# WHAT NEEDS TO BE DONE
The copy has to match the records word for word and include no pictures.

Items listed in a dataset:
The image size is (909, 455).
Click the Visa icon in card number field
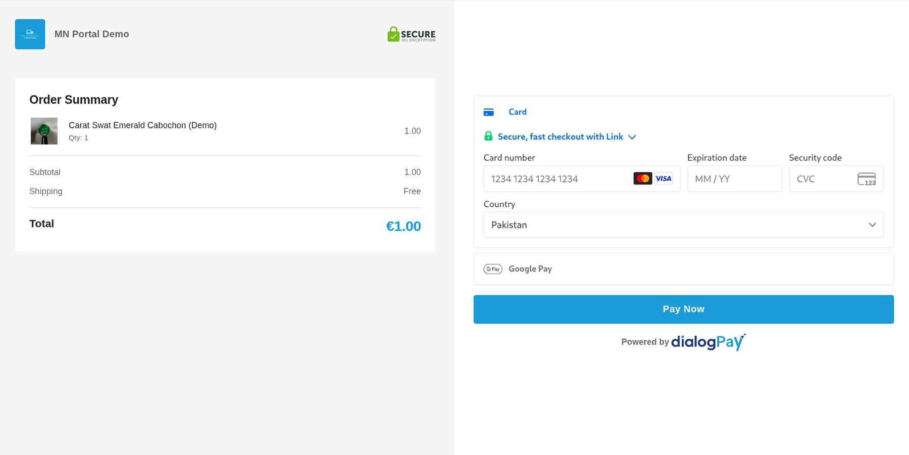pos(664,178)
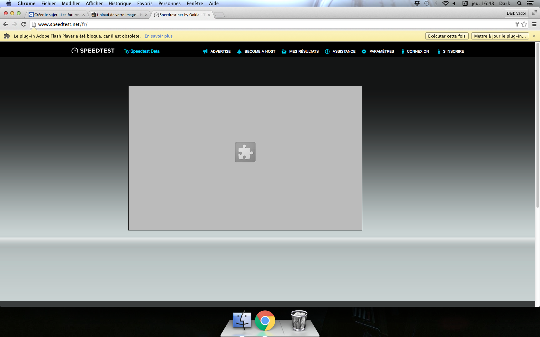The image size is (540, 337).
Task: Reload the page with the refresh icon
Action: coord(23,24)
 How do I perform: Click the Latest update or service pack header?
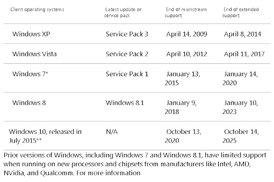(123, 12)
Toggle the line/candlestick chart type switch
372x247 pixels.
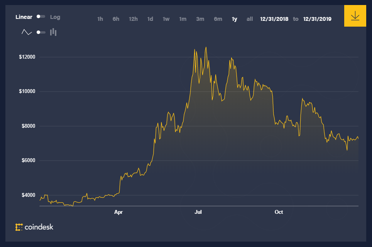click(x=41, y=32)
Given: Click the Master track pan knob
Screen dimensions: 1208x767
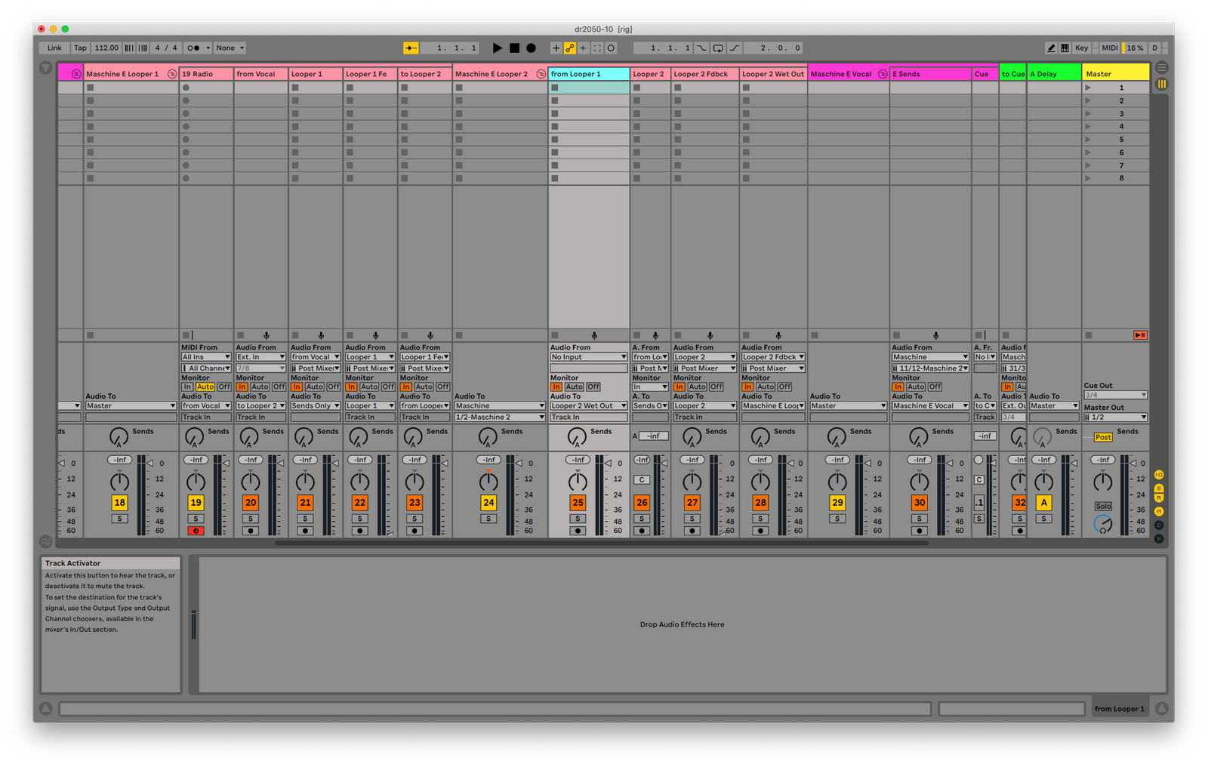Looking at the screenshot, I should pyautogui.click(x=1102, y=482).
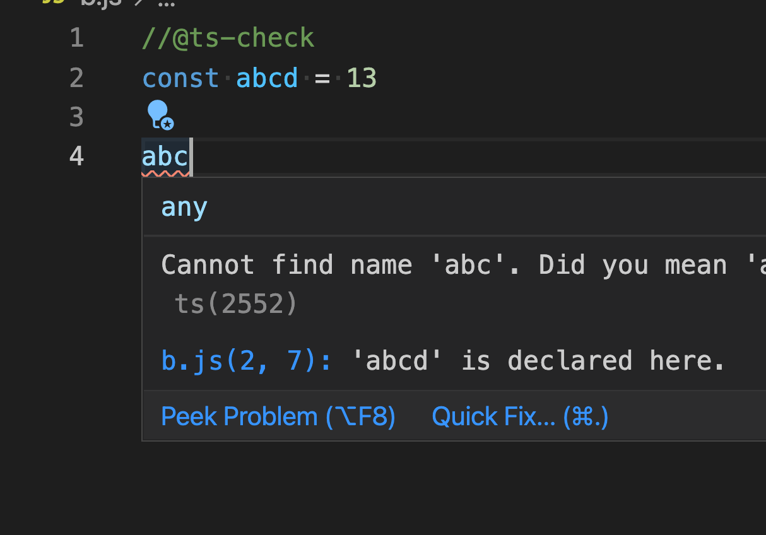Image resolution: width=766 pixels, height=535 pixels.
Task: Click the 'const' keyword
Action: (180, 77)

# RESPONSE TO THE EXERCISE
The image size is (909, 455).
Click the Visa icon in card number field
pos(664,178)
The image size is (540, 337).
Task: Reload the page with the refresh icon
Action: coord(23,24)
 How do I perform: Click the Latest update or service pack header?
(123, 12)
Toggle the line/candlestick chart type switch
372x247 pixels.
click(x=41, y=32)
Given: Click the Master track pan knob
Screen dimensions: 1208x767
Looking at the screenshot, I should pyautogui.click(x=1102, y=482).
Image resolution: width=766 pixels, height=535 pixels.
Task: Click the 'const' keyword
Action: (180, 77)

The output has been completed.